Vineyard Wind 2 was proposed to each state and to the three states together under the New England solicitation process.
Vineyard Offshore asserts that its proposal includes more than 200 letters of support from local officials, suppliers, and stakeholders from all three states. An offshore wind tribal benefit agreement was also recently signed with the Mashpee Wampanoag Tribe.
“As the team that developed Vineyard Wind 1, the nation’s first commercial-scale offshore wind project, Vineyard Offshore knows how to deliver offshore wind to New England, and that’s by earning the trust of the communities we work in,” said Vineyard Offshore CEO Alicia Barton.
The 1.2 GW offshore wind farm would provide enough clean power to the New England grid for the equivalent of more than 650,000 households starting in 2031. It would avoid 2.1 million tons of CO2 emissions annually across the region, equivalent to taking 414,000 cars off the road.
Vineyard Wind 2 would be located 29 miles south of Nantucket in lease area OCS-522, held by funds that Copenhagen Infrastructure Partners manages. Vineyard Offshore is the US development partner for Copenhagen Infrastructure Partners, along with Avangrid.

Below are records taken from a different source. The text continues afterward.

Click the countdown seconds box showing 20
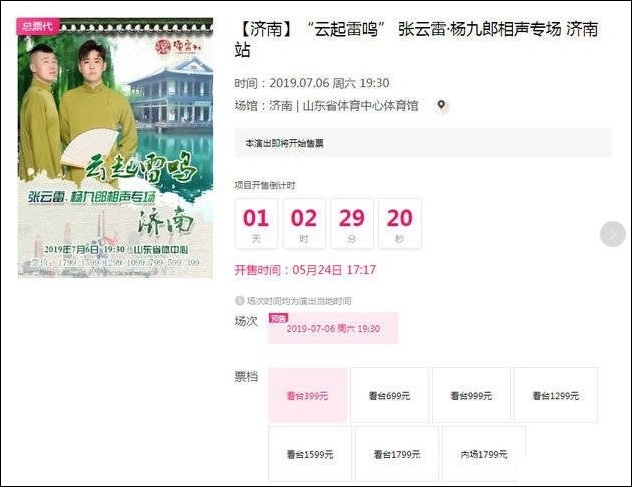The height and width of the screenshot is (487, 632). tap(400, 224)
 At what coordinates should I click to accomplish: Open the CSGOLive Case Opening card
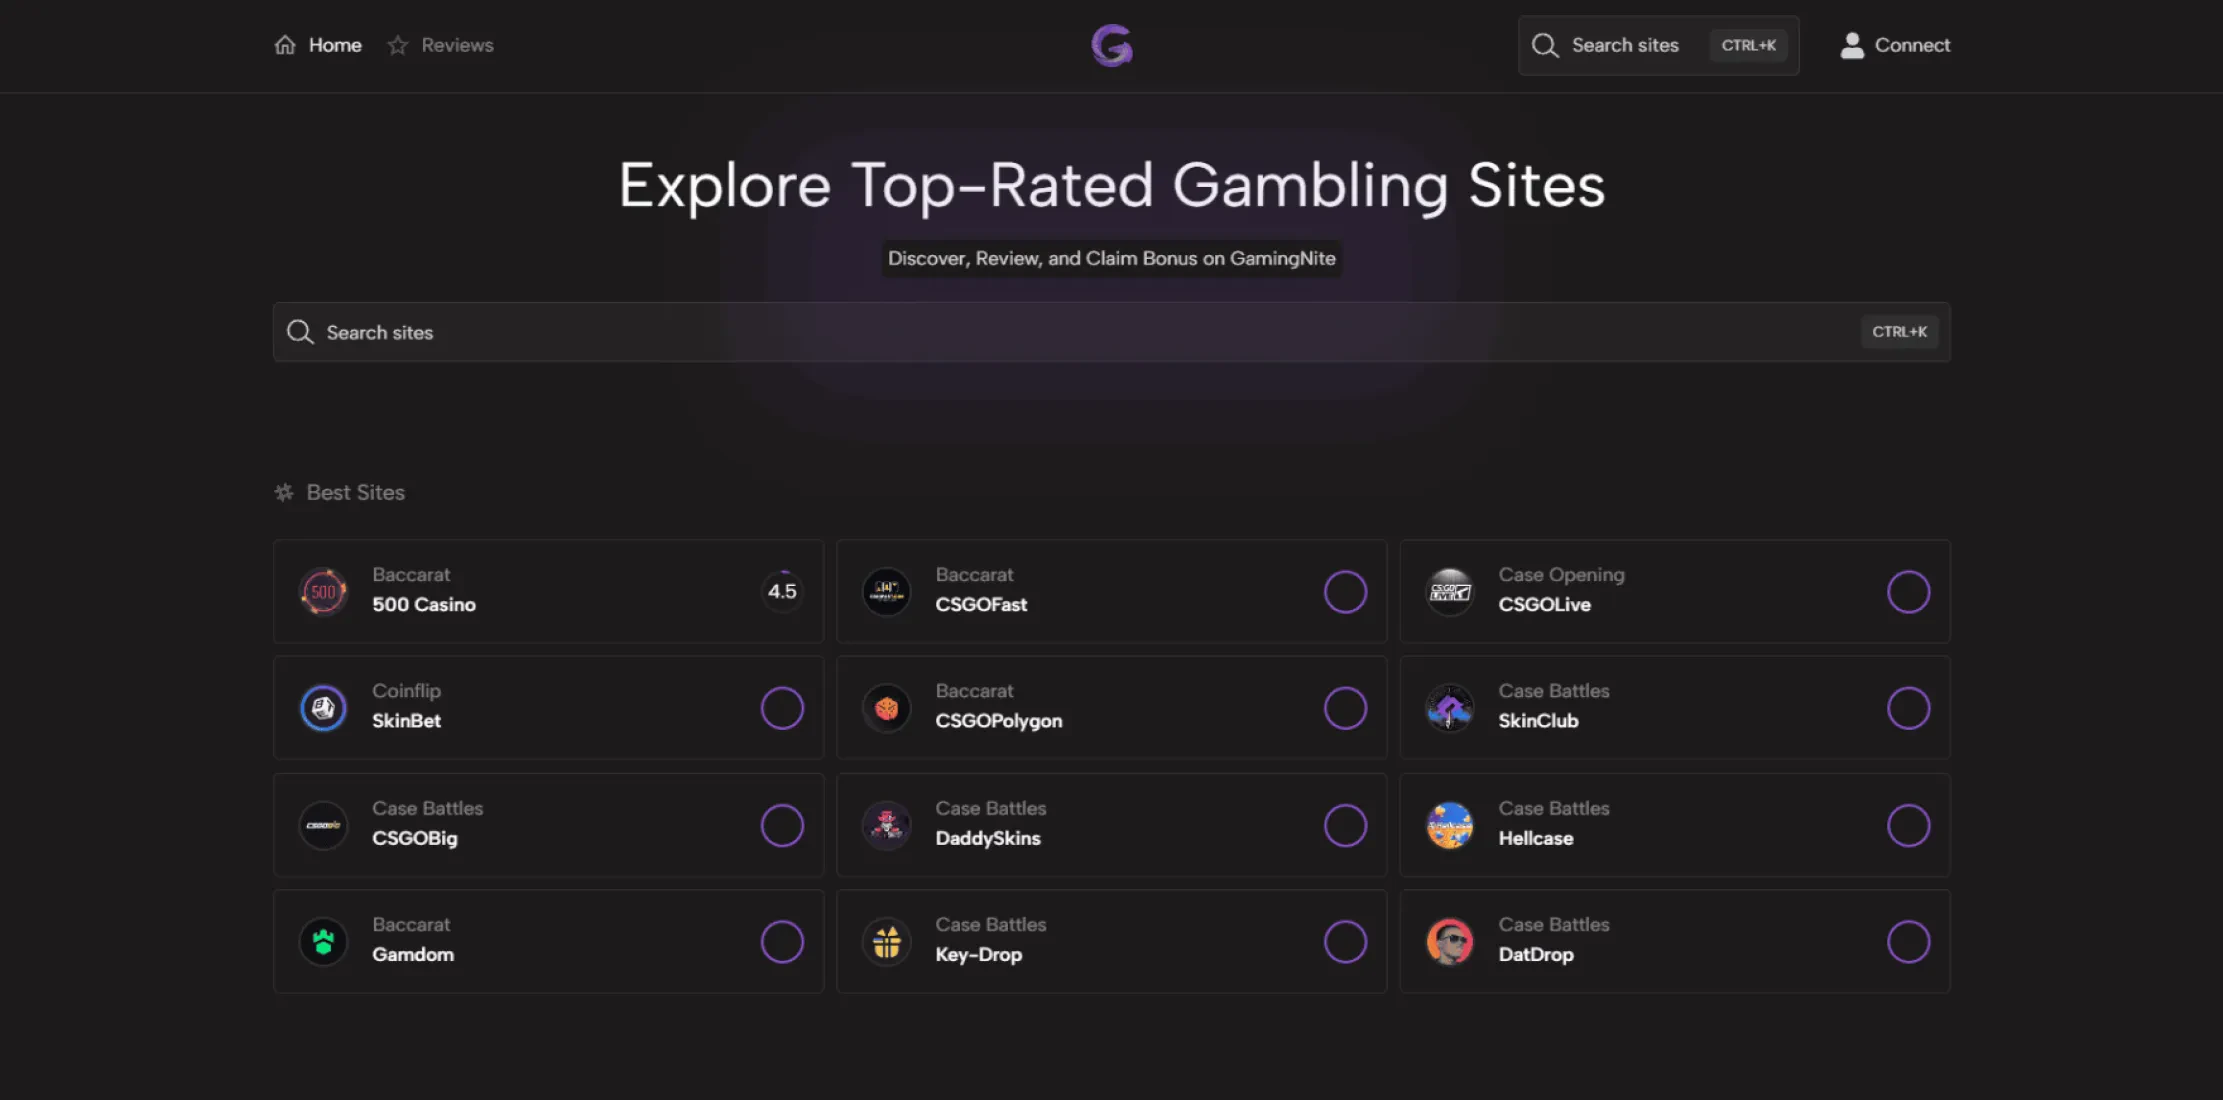[1674, 591]
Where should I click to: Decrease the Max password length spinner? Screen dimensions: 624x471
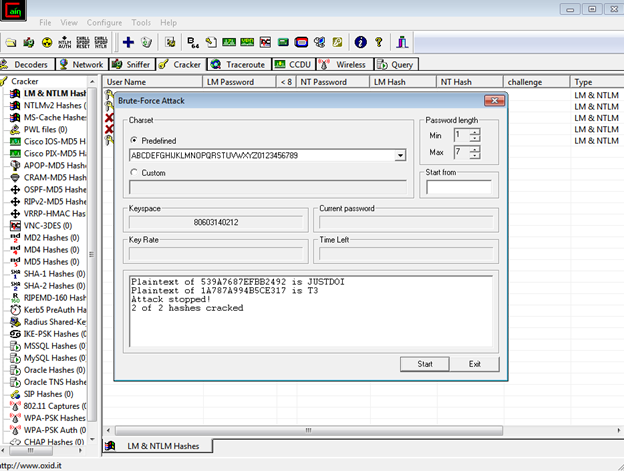(473, 156)
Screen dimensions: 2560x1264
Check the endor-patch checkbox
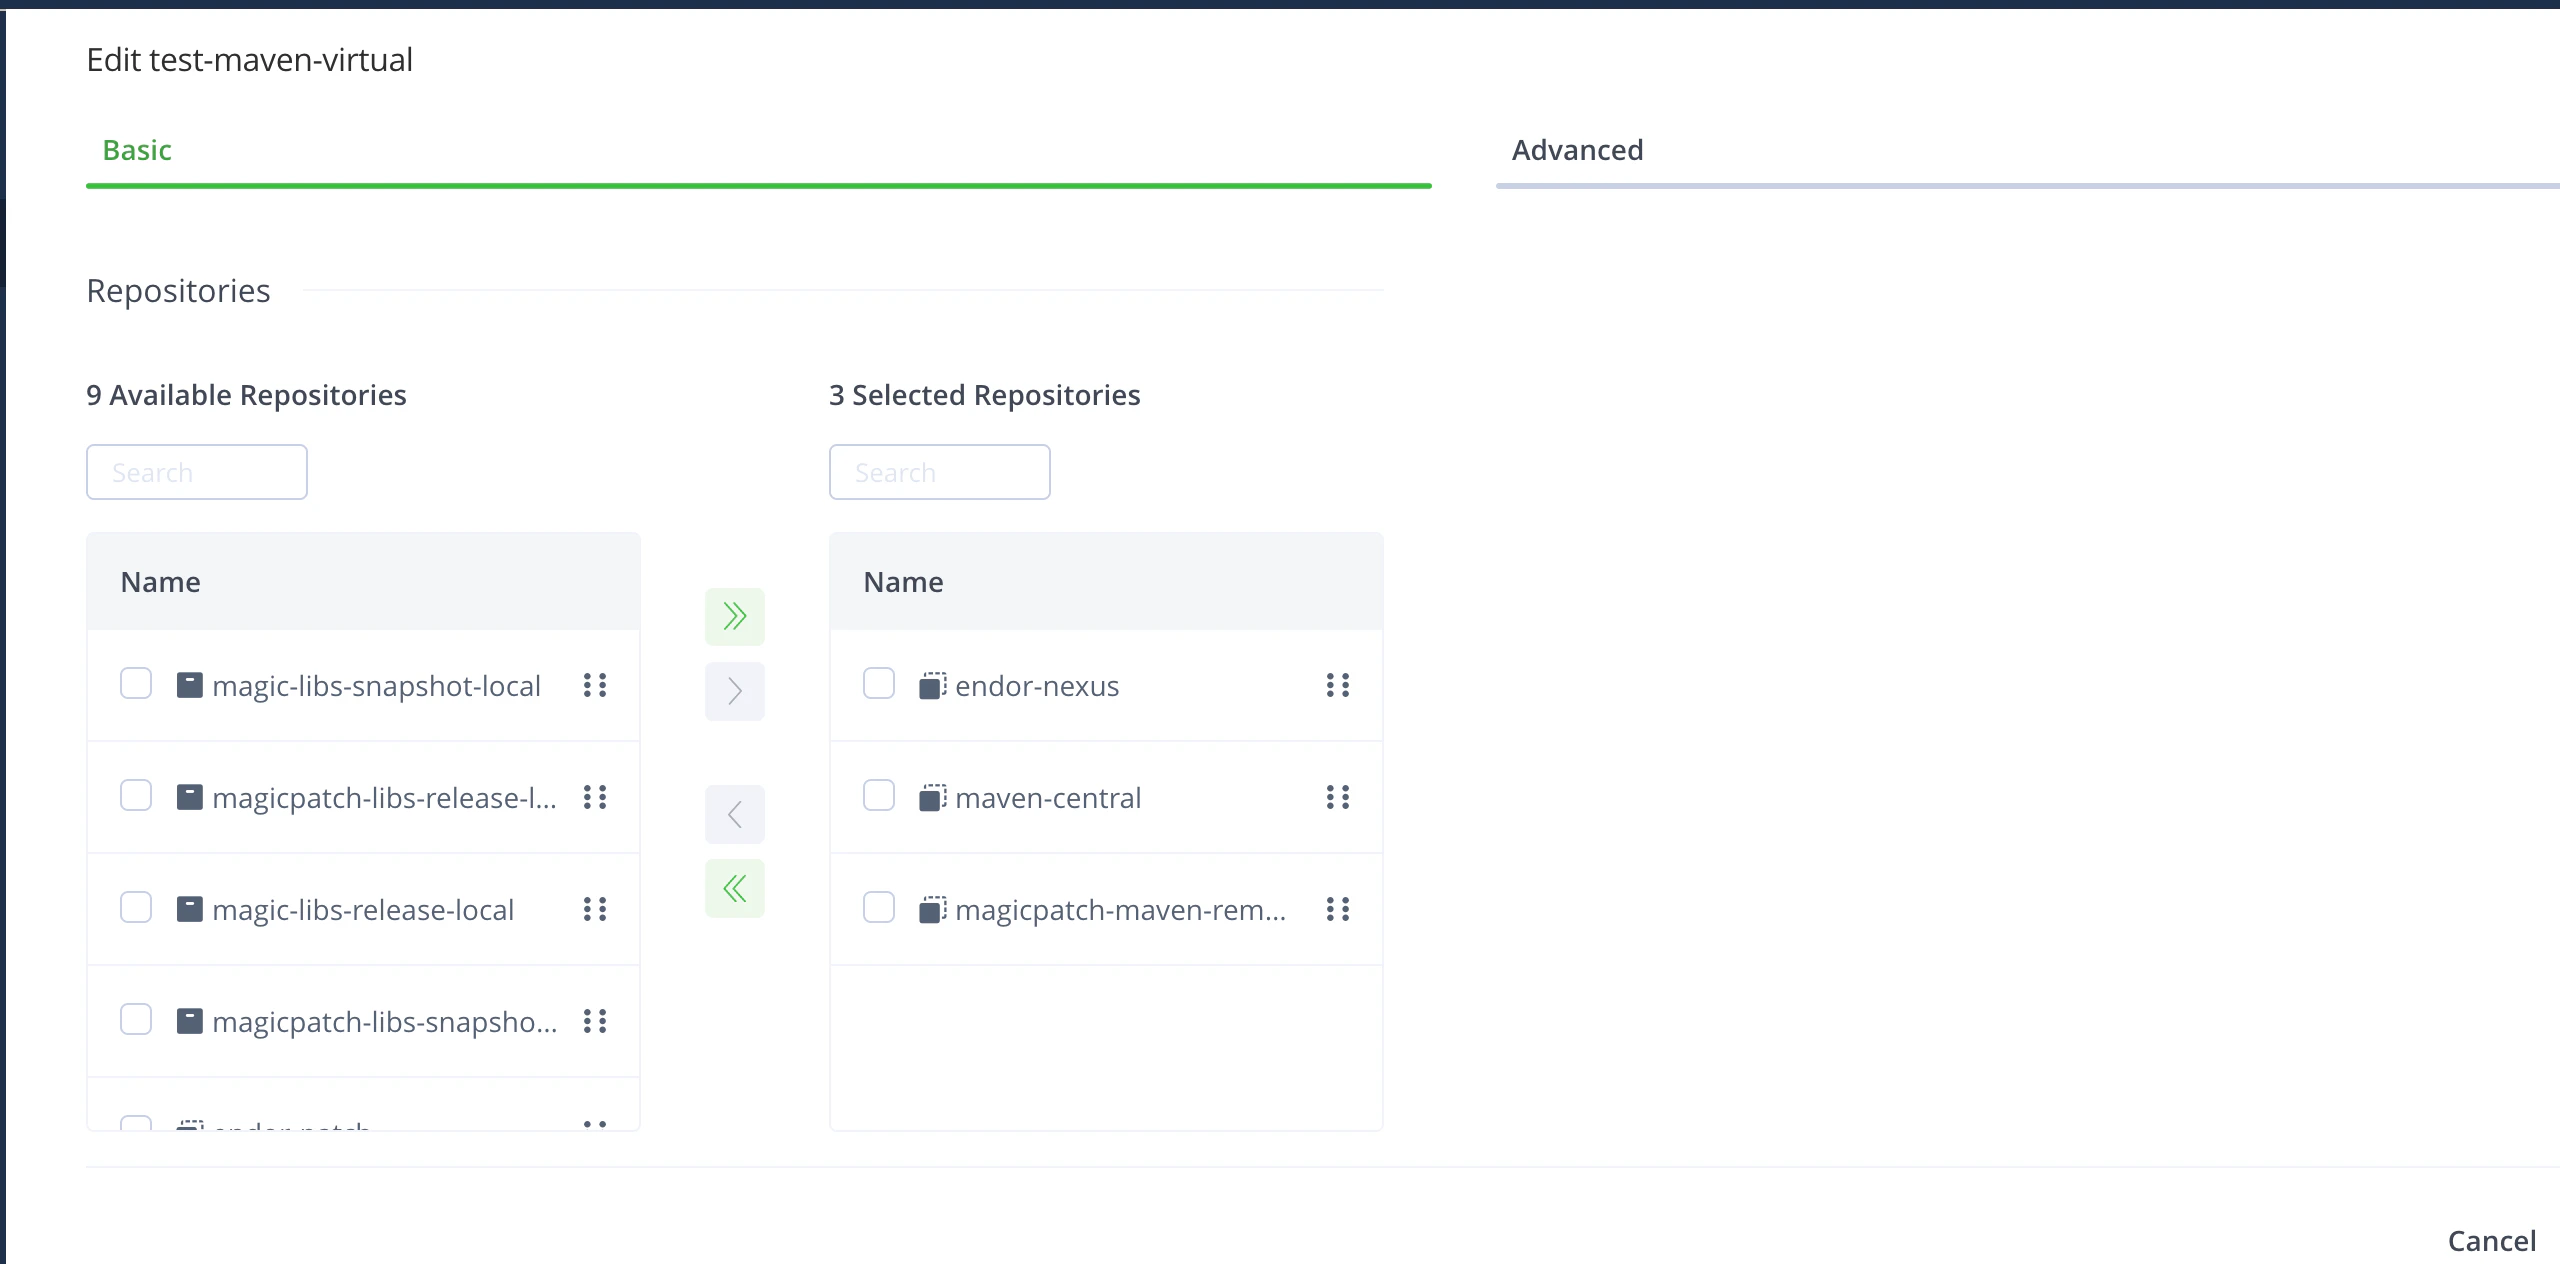[136, 1128]
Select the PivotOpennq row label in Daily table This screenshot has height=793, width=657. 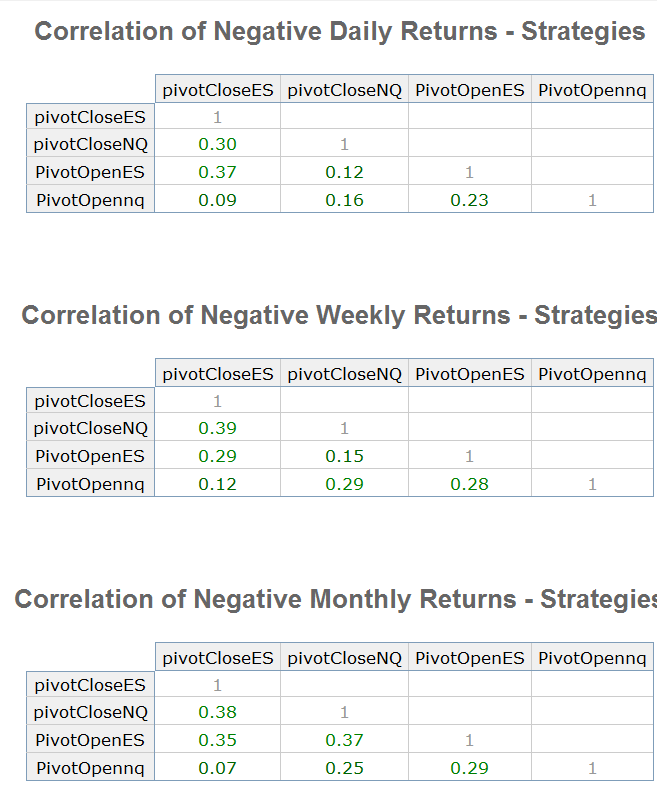pyautogui.click(x=90, y=201)
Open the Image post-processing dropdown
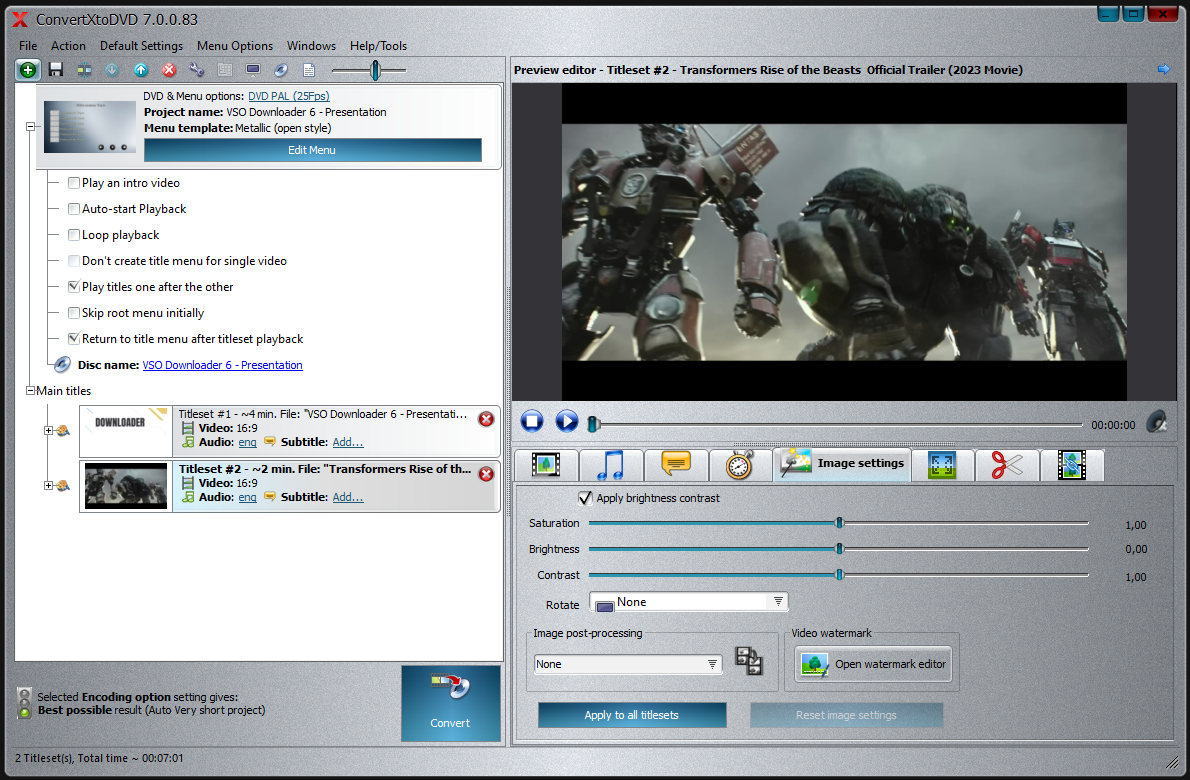The width and height of the screenshot is (1190, 780). [x=628, y=664]
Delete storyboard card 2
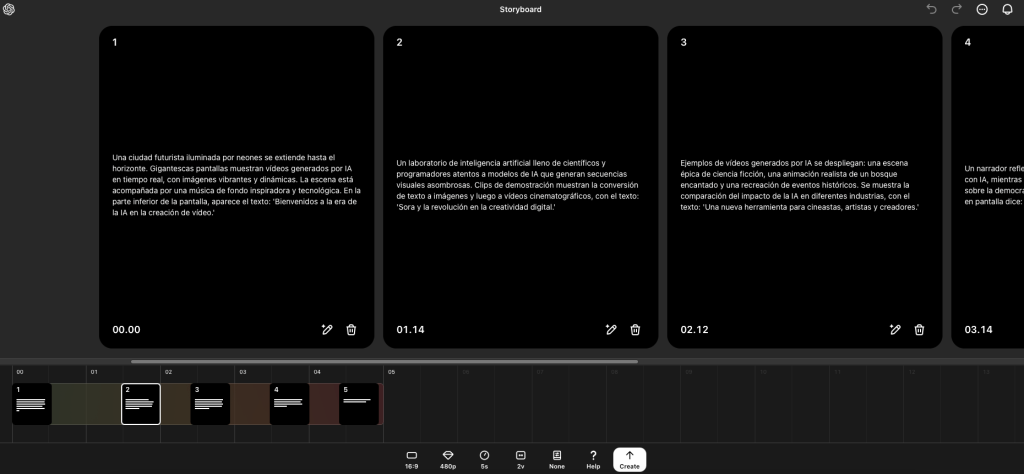Viewport: 1024px width, 474px height. click(x=635, y=329)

Vineyard Offshore says Salem Offshore Wind Terminal in Massachusetts would be the staging site for wind turbine installation; foundation components would be made in Providence, Rhode Island; and operations and maintenance for the completed Vineyard Wind 2 would be at the New Bedford Foss Marine Terminal in Massachusetts.
Export cable from Vineyard Wind 2 Wind would land in New London, Connecticut, and interconnect with the New England power grid in Montville.
The proposal asserts that the development of Vineyard Wind 2 would generate approximately $2.3 billion in direct expenditure and 3,800 job-years of employment across New England, with over $1.5 billion realized in Massachusetts, along with 80% of regional jobs.
Electricity market impacts and other benefits totaling as much as $4.8 billion over 20 years from adding 1.2 GW of offshore wind to the New England grid include $600 million from reduced wholesale electricity market rates and avoidance of winter price spikes.